Always remember that no matter what you do for a living, it’s a “people” business first and foremost. People spend money with other people.

Sell yourself as well as your product or service. Most of us buy the products and services we choose, not only because of quality and price, but because we genuinely want to give our business to the person who represents that company to us.

Think about the benefit of your product or service to your customer, first and foremost. Everything about your business should be geared toward this one objective. They won’t spend money with you, unless they perceive that the benefit to them outweighs the cost. Consumers have become increasingly egocentric with slogans such as “I love what you do for me” and “Have it your way” as part of the advertising landscape for years. Let them be egocentric; you can’t afford to be.
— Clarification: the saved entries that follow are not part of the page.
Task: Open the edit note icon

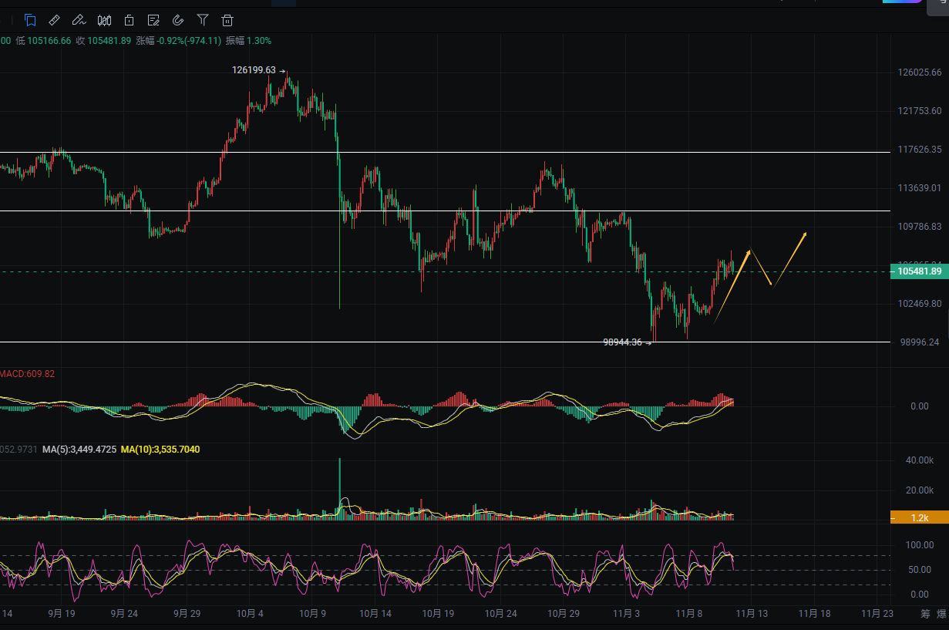Action: point(153,20)
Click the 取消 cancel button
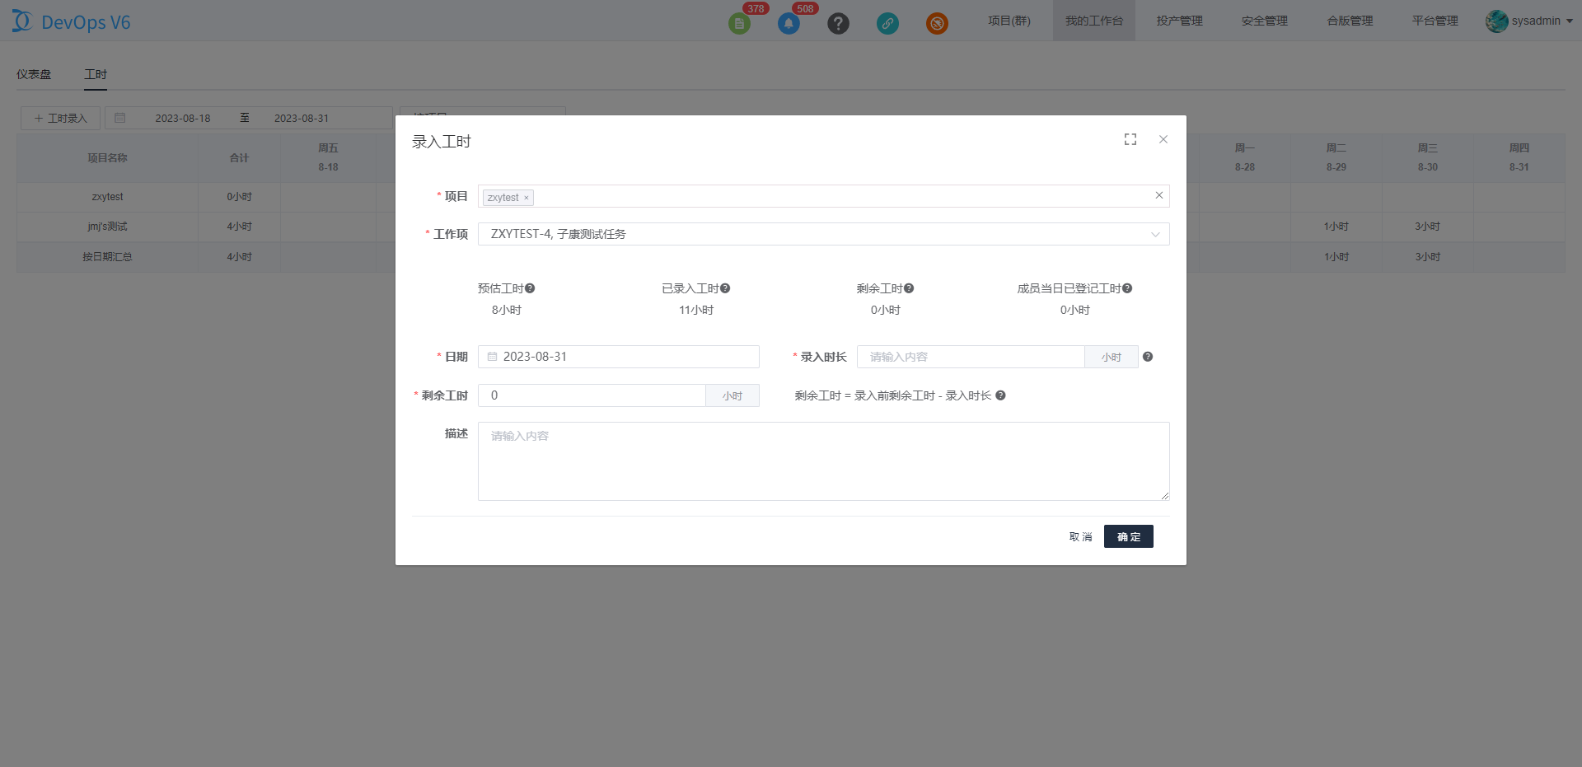The image size is (1582, 767). point(1080,536)
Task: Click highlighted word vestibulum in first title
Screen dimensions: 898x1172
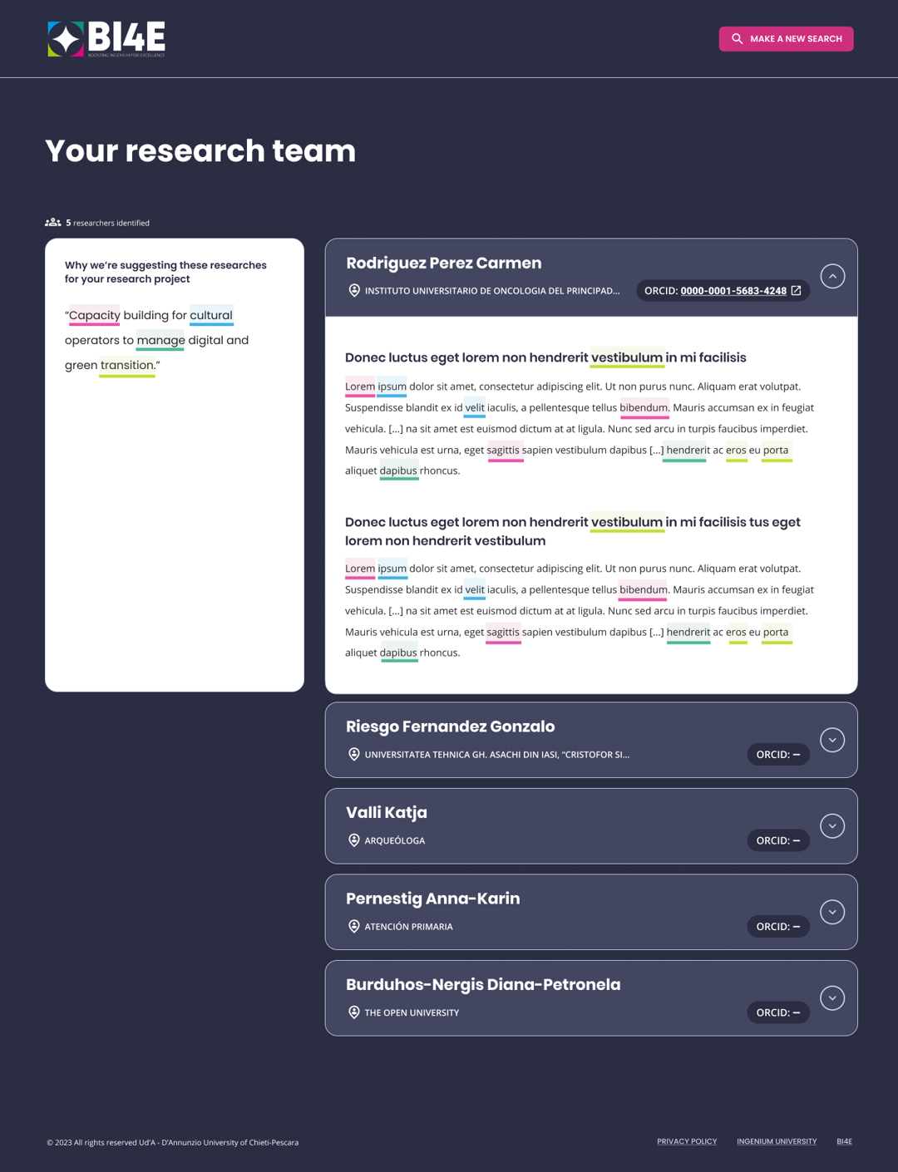Action: click(627, 357)
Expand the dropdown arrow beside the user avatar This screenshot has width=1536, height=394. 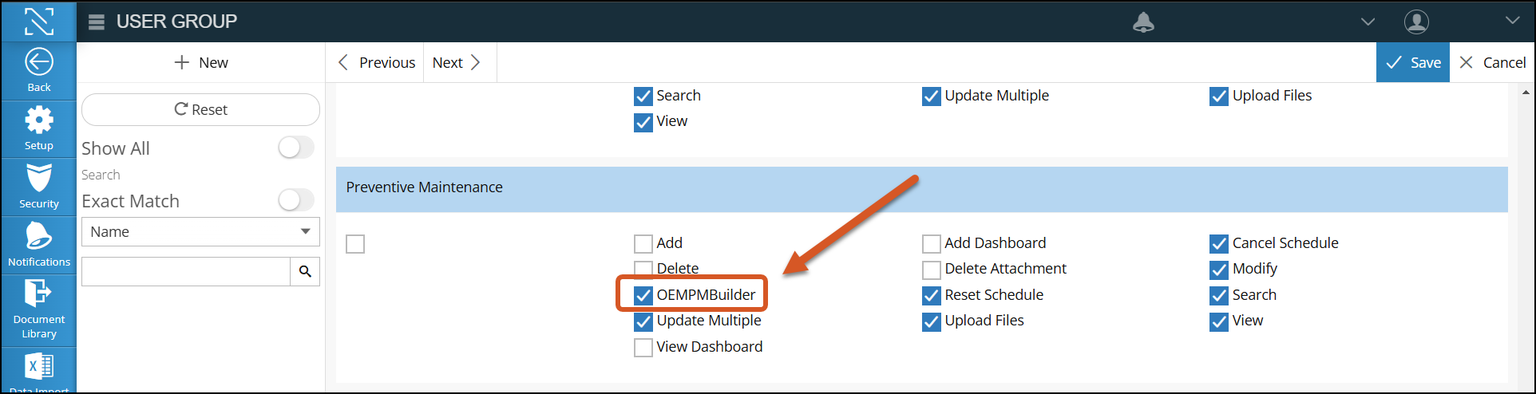click(1512, 21)
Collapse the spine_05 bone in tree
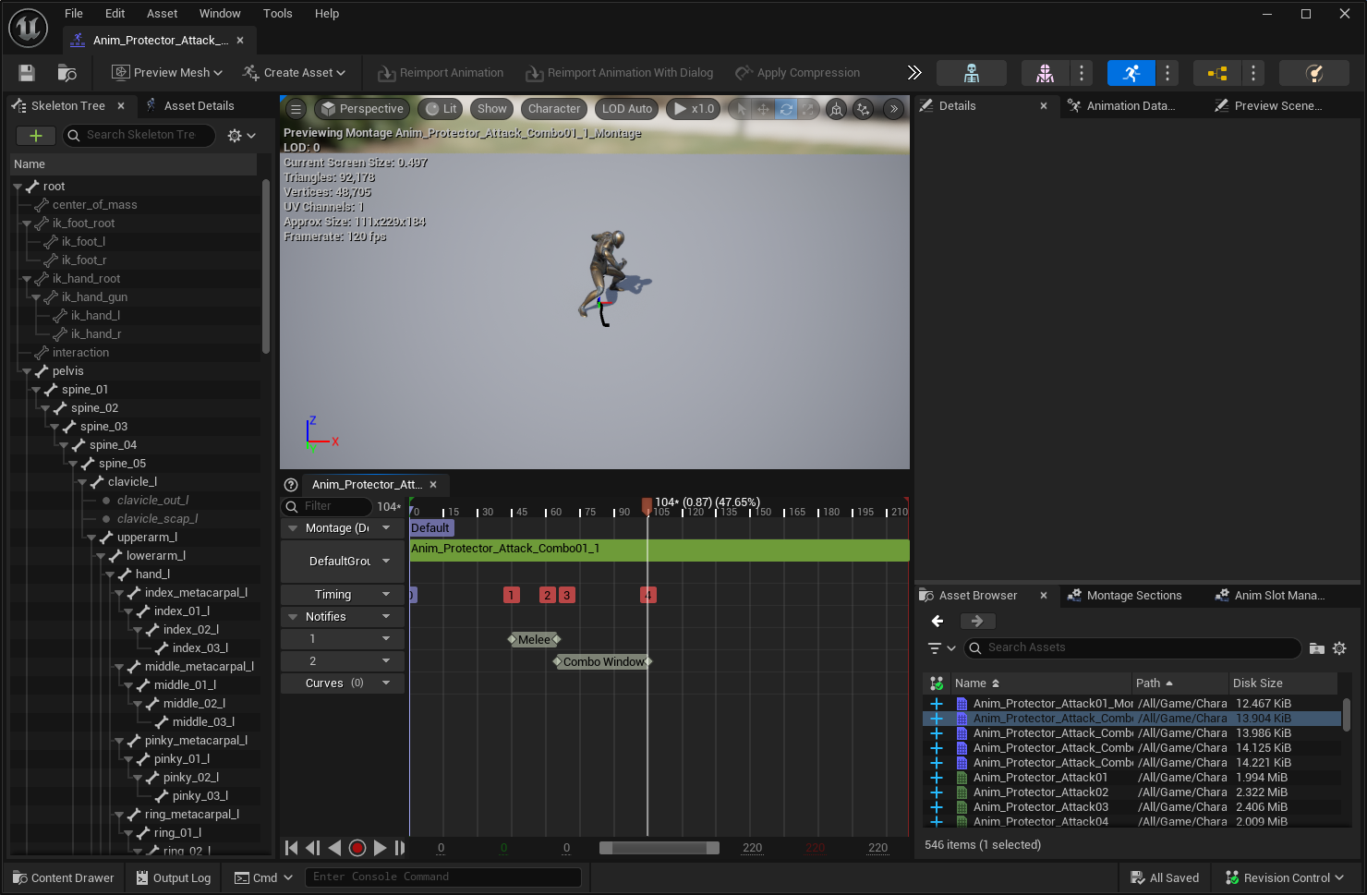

Whether you operate from a storefront, over the Internet, or by telephone only, approach your business presentation and look at it the way a potential customer would. Why should they break through the “wall” of implicit sales intimidation and make the decision to come into your place of business? Is the atmosphere inviting and friendly, yet professional? Customer service starts by putting the person at ease with you and your method of doing business, while promoting what it is you do.

Be courteous. In a professional sense, courtesy could be defined as “placing the customer’s needs above your own.” Ultimately the business owner who earns this reputation reaps greater financial rewards, than the thoughtless, inconsiderate entrepreneur.

Make each customer feel as though you have all the time in the world for him or her (even though you don’t!). Plan for interruptions, then pace your day accordingly. You will be less likely to “take it out” on your customer when interruptions occur.

Examine the entire selling or service-provider experience from the customer’s perspective. Who did most of the talking? Were you interested in them as a person, or simply as a potential client? Did you treat them the same way you enjoy being treated, when you are on the other end of the sawhorse?

The Education Business

Give your potential customers the information they want, and the freedom to make their own decisions. An educated consumer is your best customer. Buyers today resist high-pressure barrages, but they appreciate a businessperson’s willingness to share expertise in order to make a more informed decision.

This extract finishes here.